Task description: Copy the records exactly. Include every line.

──────────

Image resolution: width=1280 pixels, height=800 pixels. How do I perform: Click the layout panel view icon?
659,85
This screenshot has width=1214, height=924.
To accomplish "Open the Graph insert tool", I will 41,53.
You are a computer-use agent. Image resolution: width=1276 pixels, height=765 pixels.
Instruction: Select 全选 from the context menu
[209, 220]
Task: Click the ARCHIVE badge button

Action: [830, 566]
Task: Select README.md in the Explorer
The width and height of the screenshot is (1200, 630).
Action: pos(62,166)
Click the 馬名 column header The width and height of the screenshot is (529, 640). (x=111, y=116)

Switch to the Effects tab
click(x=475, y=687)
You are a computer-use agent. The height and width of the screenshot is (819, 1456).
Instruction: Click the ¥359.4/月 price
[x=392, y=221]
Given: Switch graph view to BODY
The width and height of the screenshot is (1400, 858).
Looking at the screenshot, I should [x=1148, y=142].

──────────

Output below:
Image resolution: width=1280 pixels, height=800 pixels. How do I perform: Click the layout panel view icon?
659,85
This screenshot has width=1214, height=924.
To accomplish "Open the Graph insert tool", I will 41,53.
You are a computer-use agent. Image resolution: width=1276 pixels, height=765 pixels.
Instruction: Select 全选 from the context menu
[209, 220]
Task: Click the ARCHIVE badge button

Action: [830, 566]
Task: Select README.md in the Explorer
The width and height of the screenshot is (1200, 630).
Action: pos(62,166)
Click the 馬名 column header The width and height of the screenshot is (529, 640). (x=111, y=116)

Switch to the Effects tab
click(x=475, y=687)
You are a computer-use agent. The height and width of the screenshot is (819, 1456).
Instruction: Click the ¥359.4/月 price
[x=392, y=221]
Given: Switch graph view to BODY
The width and height of the screenshot is (1400, 858).
Looking at the screenshot, I should [x=1148, y=142].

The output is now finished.